_TRY IT_
Output the records. Match them exactly.

[RECORDS SUPPLIED Boundary: Start]

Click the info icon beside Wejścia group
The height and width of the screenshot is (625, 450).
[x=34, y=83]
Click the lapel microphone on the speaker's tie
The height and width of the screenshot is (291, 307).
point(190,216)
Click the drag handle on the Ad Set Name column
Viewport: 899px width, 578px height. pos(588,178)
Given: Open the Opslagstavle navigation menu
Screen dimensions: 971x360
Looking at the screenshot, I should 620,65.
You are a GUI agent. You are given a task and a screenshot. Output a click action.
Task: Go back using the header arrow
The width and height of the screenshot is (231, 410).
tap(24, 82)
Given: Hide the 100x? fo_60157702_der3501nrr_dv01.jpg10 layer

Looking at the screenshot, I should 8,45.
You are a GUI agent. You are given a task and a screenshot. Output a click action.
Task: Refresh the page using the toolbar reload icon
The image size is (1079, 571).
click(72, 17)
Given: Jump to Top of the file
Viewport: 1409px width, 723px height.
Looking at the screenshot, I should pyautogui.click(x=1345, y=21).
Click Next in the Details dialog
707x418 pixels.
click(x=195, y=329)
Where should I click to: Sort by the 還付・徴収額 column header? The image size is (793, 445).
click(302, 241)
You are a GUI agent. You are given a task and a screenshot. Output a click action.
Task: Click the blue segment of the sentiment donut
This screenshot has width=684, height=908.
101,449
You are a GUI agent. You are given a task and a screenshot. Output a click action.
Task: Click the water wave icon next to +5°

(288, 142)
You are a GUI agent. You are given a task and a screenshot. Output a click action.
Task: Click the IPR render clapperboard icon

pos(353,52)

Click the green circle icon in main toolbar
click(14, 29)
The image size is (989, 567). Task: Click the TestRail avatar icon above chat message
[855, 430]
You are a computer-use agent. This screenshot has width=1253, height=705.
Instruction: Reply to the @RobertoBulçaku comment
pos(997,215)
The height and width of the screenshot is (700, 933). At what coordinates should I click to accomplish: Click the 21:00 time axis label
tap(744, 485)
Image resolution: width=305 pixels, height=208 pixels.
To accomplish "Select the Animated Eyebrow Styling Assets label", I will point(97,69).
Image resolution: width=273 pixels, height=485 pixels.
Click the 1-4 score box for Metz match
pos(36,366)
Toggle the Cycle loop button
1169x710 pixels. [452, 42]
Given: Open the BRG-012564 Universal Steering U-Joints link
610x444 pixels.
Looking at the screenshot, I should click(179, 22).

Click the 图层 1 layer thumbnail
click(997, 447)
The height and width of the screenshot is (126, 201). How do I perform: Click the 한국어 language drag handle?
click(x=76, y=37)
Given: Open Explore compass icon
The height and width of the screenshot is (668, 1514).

[RECORDS SUPPLIED Boundary: End]

_EXPECTED OUTPUT_
Click the info icon beside Wejścia group
The height and width of the screenshot is (625, 450).
[x=34, y=83]
Click the lapel microphone on the speaker's tie
The height and width of the screenshot is (291, 307).
point(190,216)
Click the drag handle on the Ad Set Name column
Viewport: 899px width, 578px height. pos(588,178)
Given: Open the Opslagstavle navigation menu
Screen dimensions: 971x360
Looking at the screenshot, I should 620,65.
You are a GUI agent. You are given a task and a screenshot. Output a click action.
Task: Go back using the header arrow
The width and height of the screenshot is (231, 410).
tap(24, 82)
Given: Hide the 100x? fo_60157702_der3501nrr_dv01.jpg10 layer

Looking at the screenshot, I should 8,45.
You are a GUI agent. You are given a task and a screenshot. Output a click action.
Task: Refresh the page using the toolbar reload icon
The image size is (1079, 571).
click(72, 17)
Given: Jump to Top of the file
Viewport: 1409px width, 723px height.
Looking at the screenshot, I should pyautogui.click(x=1345, y=21).
Click Next in the Details dialog
707x418 pixels.
click(x=195, y=329)
Where should I click to: Sort by the 還付・徴収額 column header? The image size is (793, 445).
click(302, 241)
You are a GUI agent. You are given a task and a screenshot. Output a click action.
Task: Click the blue segment of the sentiment donut
This screenshot has width=684, height=908.
101,449
You are a GUI agent. You are given a task and a screenshot. Output a click action.
Task: Click the water wave icon next to +5°

(288, 142)
You are a GUI agent. You are given a task and a screenshot. Output a click action.
Task: Click the IPR render clapperboard icon

pos(353,52)

Click the green circle icon in main toolbar
click(14, 29)
The image size is (989, 567). Task: Click the TestRail avatar icon above chat message
[855, 430]
You are a computer-use agent. This screenshot has width=1253, height=705.
Instruction: Reply to the @RobertoBulçaku comment
pos(997,215)
The height and width of the screenshot is (700, 933). At what coordinates should I click to accomplish: Click the 21:00 time axis label
tap(744, 485)
Image resolution: width=305 pixels, height=208 pixels.
To accomplish "Select the Animated Eyebrow Styling Assets label", I will point(97,69).
Image resolution: width=273 pixels, height=485 pixels.
Click the 1-4 score box for Metz match
pos(36,366)
Toggle the Cycle loop button
1169x710 pixels. [452, 42]
Given: Open the BRG-012564 Universal Steering U-Joints link
610x444 pixels.
Looking at the screenshot, I should click(179, 22).

Click the 图层 1 layer thumbnail
click(997, 447)
The height and width of the screenshot is (126, 201). How do I perform: Click the 한국어 language drag handle?
click(x=76, y=37)
Given: Open Explore compass icon
The height and width of the screenshot is (668, 1514).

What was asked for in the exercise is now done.